Kingdon: Troy, what was your jury experience like? What work was noteworthy and why? What does it take to win a Clio?

Young: Being a judge gives you a fantastic perspective of the best work being done all over the world. It also gives you a chance to see major trends. This year, we saw the fall of the dense and overtly complicated. A lot of heavy interface that dominated in past years (like Nike) got solid scores but didn’t break through.

So much of the work was good, it was really hard to stand out on a design level. The work that won was conceptually elegant and cultural. It was much more than good design.

Kingdon: Colleen, you made a point in your speech that there are individual awards for creative in different media categories, but in the future there could be one award for great communication campaigns. This was clearly a nod to the increasing importance of integrated marketing.

DeCourcy: Ty Montague, co-president and chief creative officer at JWT [who was] chair of the Content and Context jury for integrated campaigns and I were making essentially the same points.

Online, offline, and media are the three elements required to catch a consumer’s imagination today. There’s a diminished return any time you use only one or two of those pillars in isolation. Great creatives know how to think like planners, and great planners put creative in places where it has the most relevance. Our client, Julie Roehm, the Chrysler Group’s director of marketing communications, said it best: “It’s important to be consistent across the three pillars of traditional advertising, which are broadcast, print, and Internet.”

Judging these elements as separate entities in award shows like the Clios becomes a redundant process. It’s all about how all the campaign channels work together to create an evocative experience for viewers.

Kingdon: What did you take away that can and should influence our work in 2005?

Young: The Internet isn’t our exclusive domain anymore, amazing for those of us at interactive agencies. It will set the bar high. Traditional agencies are very focused on how they can use the medium to render complex campaigns and brand stories. It’s all about big concepts and big ideas that transcend media now. Interactive, direct, and traditional agencies are in the same game today.

DeCourcy: We live in an opt-in world. Consumers don’t have to watch, read, or navigate our ads. So great work now is work that evokes a response, an inquiry, a challenge, a question, a thought, an action. Truly exceptional work is work that gets passed on by consumers.

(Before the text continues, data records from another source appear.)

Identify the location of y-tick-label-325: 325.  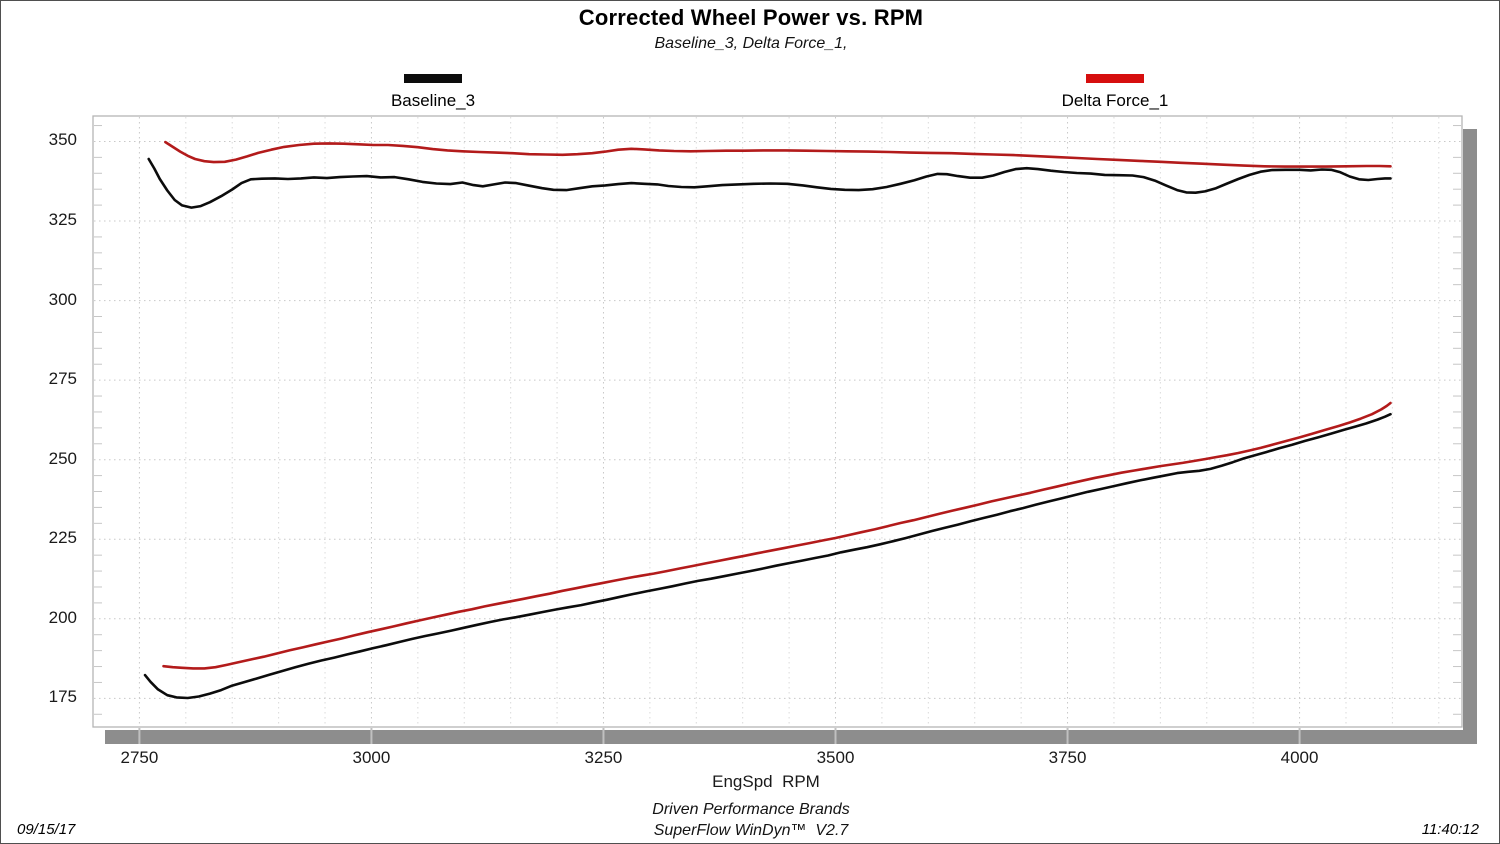
(62, 220).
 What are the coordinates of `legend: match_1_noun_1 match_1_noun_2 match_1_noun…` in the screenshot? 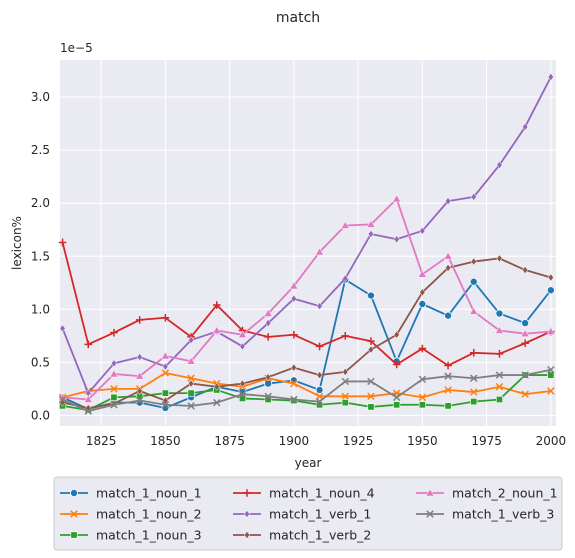 It's located at (309, 514).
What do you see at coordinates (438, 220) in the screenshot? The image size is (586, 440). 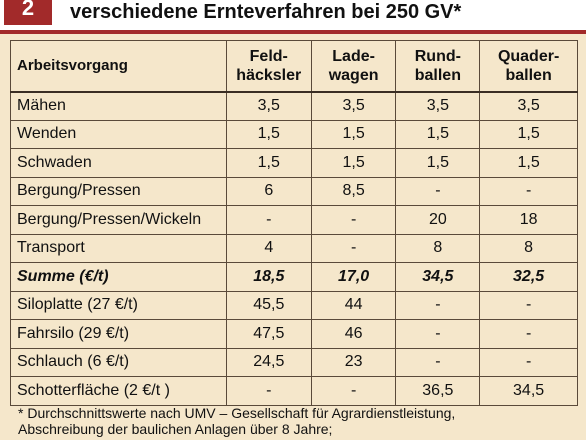 I see `cell-value: 20` at bounding box center [438, 220].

There are still too many one-off banner campaigns that rely on play on words or a visual pun to work and don’t bother to go deeper. They’re not experiences, they’re ads.

While “integrated” is the big focus today, integrated campaigns can very easily get too complicated. We have to be wary of asking too much of the consumer. Quick, immersive touch points across many screens that make us feel like we’ve spent more time with the product, service, or brand than we have are most likely to succeed.

Clients are back in “big idea” mode. This is fueling the creative renaissance we’re seeing in advertising generally, and in our space especially.

Conclusion

It’s an exciting time. The big idea is back. New agencies are challenging old ways of thinking. The Internet is a core part of every major campaign. And more than ever, the consumer is in control.